EvilZone

Programming and Scripting => Scripting Languages => : DamonX April 20, 2013, 04:11:25 AM

: Split any URL into "host", "path", and "filename" variables (Python)
: DamonX April 20, 2013, 04:11:25 AM
Hi,


I am working on creating a HTTP download client in Python and need little assistance.


I am getting url from command line argument (./clientprogram www.google.com/images/test.png (http://www.google.com/images/test.png)) and the split that url into host, path, and filename.  I am only downloading and displaying images on screen tho.


Here is my lil code:



:
import string
import socket
import sys
import os
from subprocess import call
from urllib.parse import urlparse


# ******************************************
#
#  (1) Test input arguments to program - correct number provided?
#      Exit if the required URL is not provided.
#  (2) Split URL into "host", "path", and "filename" variables.
#      http://www.google.com/images/srpr/logo3w.png
#      * host=www.google.com
#      * path=/images/
#      * file=test.png


# host=????
# path=????
# filename=????
# port=????


print("Preparing to download object from http://" + host + path + filename)
print()

How to do split url.  Its easy to do it if url is hardcodes, but not sure it we don't know what URL will be provided by user.


Thanks


Damon
: Re: Split any URL into "host", "path", and "filename" variables (Python)
: relax April 20, 2013, 06:39:59 AM
count the /
before first / is domain
between first and last are paths
after last is file

: Re: Split any URL into "host", "path", and "filename" variables (Python)
: RedBullAddicted April 20, 2013, 07:37:26 AM
: (python)
>>> path = "www.google.com/images/test.png"
>>> pathparts = path.split('/')
>>> for part in pathparts:
...     print part
...
www.google.com
images
test.png
>>> host = pathparts[0]
>>> path = pathparts[1]
>>> filename = pathparts[2]
>>> print host
www.google.com
>>> print path
images
>>> print filename
test.png
>>>
: Re: Split any URL into "host", "path", and "filename" variables (Python)
: Kulverstukas April 20, 2013, 08:01:06 AM
You could also see this link for some routines: http://docs.python.org/2/library/os.path.html#module-os.path
: Re: Split any URL into "host", "path", and "filename" variables (Python)
: proxx April 20, 2013, 08:17:46 AM
: (python)
>>> path = "www.google.com/images/test.png"
>>> pathparts = path.split('/')
>>> for part in pathparts:
...     print part
...
www.google.com
images
test.png
>>> host = pathparts[0]
>>> path = pathparts[1]
>>> filename = pathparts[2]
>>> print host
www.google.com
>>> print path
images
>>> print filename
test.png
>>>

I had exactly the same thing in mind.
:
url="www.google.nl/images/test.png"
for i in url.split("/"):
        print i
Output:
:
www.google.nl
images
test.png
: Re: Split any URL into "host", "path", and "filename" variables (Python)
: RedBullAddicted April 20, 2013, 08:30:17 AM
Exactly :) and the print can be done a bit cleaner this way

: (python)
>>> print("Preparing to download object from http://%s/%s/%s" %(host, path, filename))
Preparing to download object from http://www.google.com/images/test.png
: Re: Split any URL into "host", "path", and "filename" variables (Python)
: Deque April 20, 2013, 08:44:27 AM
Use urlparse.
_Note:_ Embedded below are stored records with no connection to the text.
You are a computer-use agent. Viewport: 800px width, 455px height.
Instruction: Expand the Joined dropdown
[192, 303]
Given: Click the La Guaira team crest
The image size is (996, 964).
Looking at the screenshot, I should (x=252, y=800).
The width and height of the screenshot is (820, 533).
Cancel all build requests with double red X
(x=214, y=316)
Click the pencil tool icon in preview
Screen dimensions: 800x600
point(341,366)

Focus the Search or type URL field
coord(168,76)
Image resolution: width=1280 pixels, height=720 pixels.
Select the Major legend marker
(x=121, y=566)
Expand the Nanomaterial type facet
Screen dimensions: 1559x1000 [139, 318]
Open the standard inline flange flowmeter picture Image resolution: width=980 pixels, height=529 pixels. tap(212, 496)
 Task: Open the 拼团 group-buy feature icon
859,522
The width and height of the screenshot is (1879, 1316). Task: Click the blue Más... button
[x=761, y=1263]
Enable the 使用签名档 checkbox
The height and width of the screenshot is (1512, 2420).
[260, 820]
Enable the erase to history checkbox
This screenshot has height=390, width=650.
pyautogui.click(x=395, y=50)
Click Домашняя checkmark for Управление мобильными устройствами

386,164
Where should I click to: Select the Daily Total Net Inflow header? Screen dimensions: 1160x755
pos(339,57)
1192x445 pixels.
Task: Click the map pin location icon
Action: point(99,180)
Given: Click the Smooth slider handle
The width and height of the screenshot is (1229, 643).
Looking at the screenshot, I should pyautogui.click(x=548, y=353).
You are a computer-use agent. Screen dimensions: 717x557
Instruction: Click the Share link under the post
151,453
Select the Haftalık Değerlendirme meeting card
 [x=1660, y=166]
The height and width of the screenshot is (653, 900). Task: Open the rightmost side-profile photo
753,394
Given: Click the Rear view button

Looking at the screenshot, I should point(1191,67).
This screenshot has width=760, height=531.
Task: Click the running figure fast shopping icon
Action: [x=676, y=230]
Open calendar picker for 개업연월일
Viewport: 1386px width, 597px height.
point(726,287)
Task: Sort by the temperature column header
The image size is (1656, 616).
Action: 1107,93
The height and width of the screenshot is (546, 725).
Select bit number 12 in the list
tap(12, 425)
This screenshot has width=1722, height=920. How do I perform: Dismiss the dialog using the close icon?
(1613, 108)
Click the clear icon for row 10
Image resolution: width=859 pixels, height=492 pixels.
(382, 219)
It takes care for every case you might not think of right now.
Example:

:
from urlparse import urlparse

result = urlparse('http://evilzone.org/scripting-languages/split-any-url-into-%27host%27-%27path%27-and-%27filename%27-variables-%28python%29/new/#new')
print "scheme", result.scheme
print "netloc", result.netloc
print "path", result.path
print "params", result.params
print "query", result.query
print "fragment", result.fragment

Output:

deque@decra:~/Dokumente/python$ python url.py
scheme http
netloc evilzone.org
path /scripting-languages/split-any-url-into-%27host%27-%27path%27-and-%27filename%27-variables-%28python%29/new/
params
query
fragment new

Edit: For Python 3 the name is urllib.parse
: Re: Split any URL into "host", "path", and "filename" variables (Python)
: DamonX April 20, 2013, 07:18:32 PM
wow ... can't believe how many people replied within short period of time.  This is even better than stackoverflow.  :)  I will try your suggestions and will let u know how it goes.

Thanks all

Damon
: Re: Split any URL into "host", "path", and "filename" variables (Python)
: DamonX April 21, 2013, 10:55:59 PM
Thanks, I had to do lil modification but I was able to do it by also using basename() and dirname().